The most obvious impact is the streaming revolution and knock-on explosion to content demand. There are emerging ways for fans to own pieces of IP as NFT tokens or to buy participation in a new piece of content. Woodbury notes that, as film and TV become more data-driven — and more measurable — companies like Parrot Analytics become more important as well.

Bite-Sized Fiction

The traditional gatekeepers of old media — music publishers, broadcasters and movie studios — are being challenged by internet driven distribution platforms that have the power to disintermediate the middle-man. The same is possible for print media, too, where platforms like Mirror enables authors to crowdfund to write their books. Owners of tokens in the novel will share in the profits of the work.

There’s also innovation happening in what a book even is. Woodbury has spotted that serialized fiction has been popular for years in China. “Many books are updated daily, with readers paying in bite-sized chunks for the next portion (typically per 1,000 words). Readers are able to give the author real-time feedback: the next ‘chapter’ can incorporate immediate feedback from fans.

“This model leads to ever-longer books: one of China’s most popular books is ongoing, but has reached 10,000 chapters and is 46 times as long as the entire Harry Potter series,” says Woodbury. “This also leads to compelling economics for authors: a popular serialized fiction author named Zhang Wei earned $15.8 million in micropayments.

“This model is coming to the West. Radish is a startup that offers ‘bite-sized fiction,’ allowing fans to discover and consume serialized stories in their favorite genres.”

Royalty-Free Sounds

Similar dynamics are happening in music publishing. Woodbury singles out Splice, a platform where artists can sell royalty-free sounds as component parts, “atomic units that can be assembled by other creators into fresh works.”

Other similar platforms include Artlist, Epidemic Sounds, and Royalty Exchange.

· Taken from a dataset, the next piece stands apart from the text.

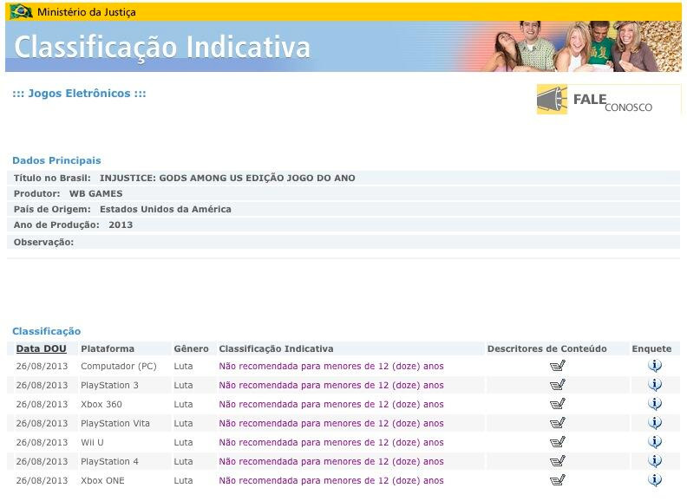Viewport: 687px width, 501px height.
Task: Click the Wii U classification rating text
Action: (x=330, y=442)
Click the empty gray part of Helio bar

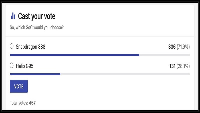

Artists that work through Epidemic Sounds can earn between $1,000 and $5,000 per track. Not only that, but after each quarter, Epidemic also divvies up $2 million in bonuses to artists, proportional to how their creations perform.

Splice has four million users and costs $9.99 a month, giving access to two million sounds, all royalty-free. They have paid out $40 million to artists and “pens the doors for literally anyone to become a producer.”

UGC Powered Up

User Generated Content can be text, audio, or video and traverses different categories. But Woodbury argues UGC is a uniquely “internet-native” form of content that is inescapable and ever-growing because it’s becoming easier and easier to create.

Take CapCut, an editing app that powers many TikTok trends. CapCut was downloaded over 250 million times last year — the ninth most downloaded app globally ahead of Spotify.

Or video editing software like VEED and Kapwing that offer editing tools that are both powerful and accessible.

“What VEED does for video, Descript does for audio. Editing a podcast on Descript is like magic — I can type in a sentence I want to add, and Descript synthetically generates my voice to speak that sentence. Or, with the click of a button, I can remove vocalized pauses like ‘um’ and ‘like.’”

Those involved in the reinventing of UGC are part of a long list, including some of the biggest companies in the world: Roblox, Unity, Snap, TikTok, and Epic Games’ Unreal Engine.

“The trend is clear: UGC is the lifeblood of internet platforms and will only grow in volume over time. Technology is making UGC easier and faster for everyone, opening the floodgates to creation.”